> **The data**:
******************************
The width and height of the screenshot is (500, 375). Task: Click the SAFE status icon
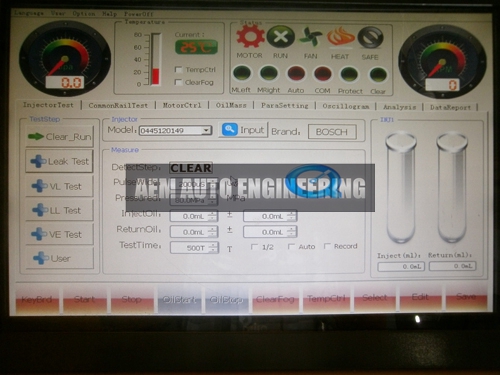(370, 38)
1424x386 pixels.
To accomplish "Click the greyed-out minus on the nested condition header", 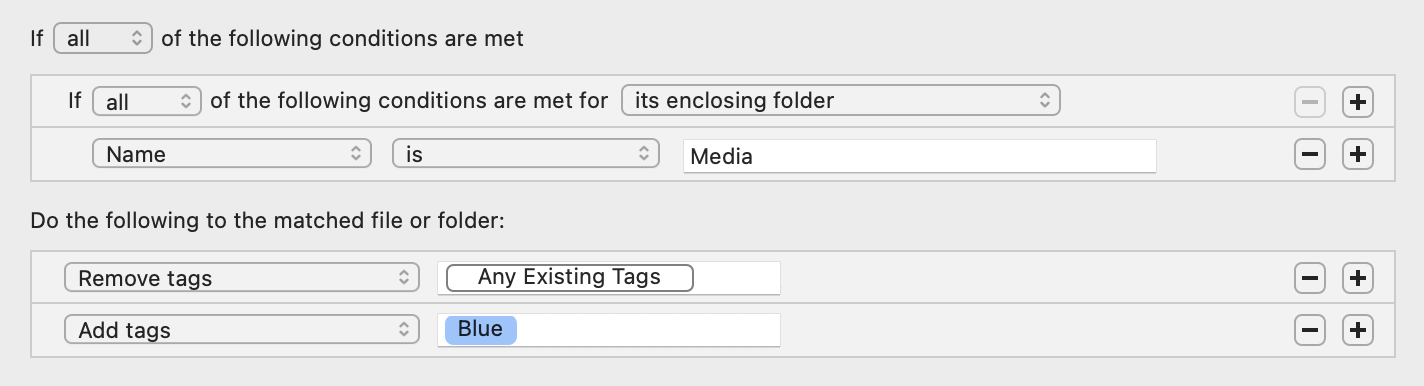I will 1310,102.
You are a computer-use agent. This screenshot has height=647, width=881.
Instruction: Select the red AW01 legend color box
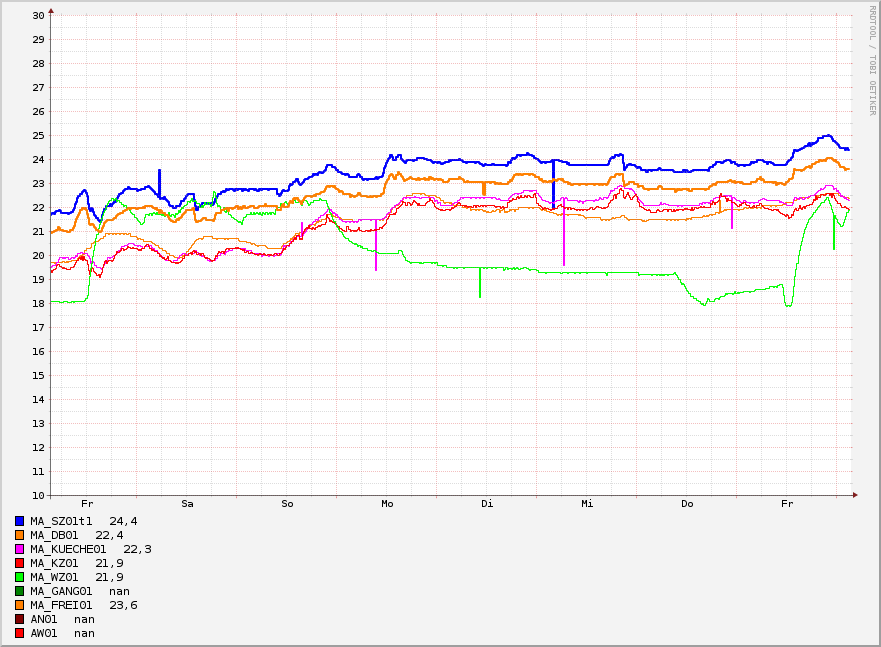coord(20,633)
******************************
> **Problem to work on**:
The range runs from the line containing "You are a computer-use" through the end of the entries; print those lines exactly and leave the pictures out.

> **Output of the task**:
You are a computer-use agent. This screenshot has height=647, width=881.
Instruction: Select the red AW01 legend color box
coord(20,633)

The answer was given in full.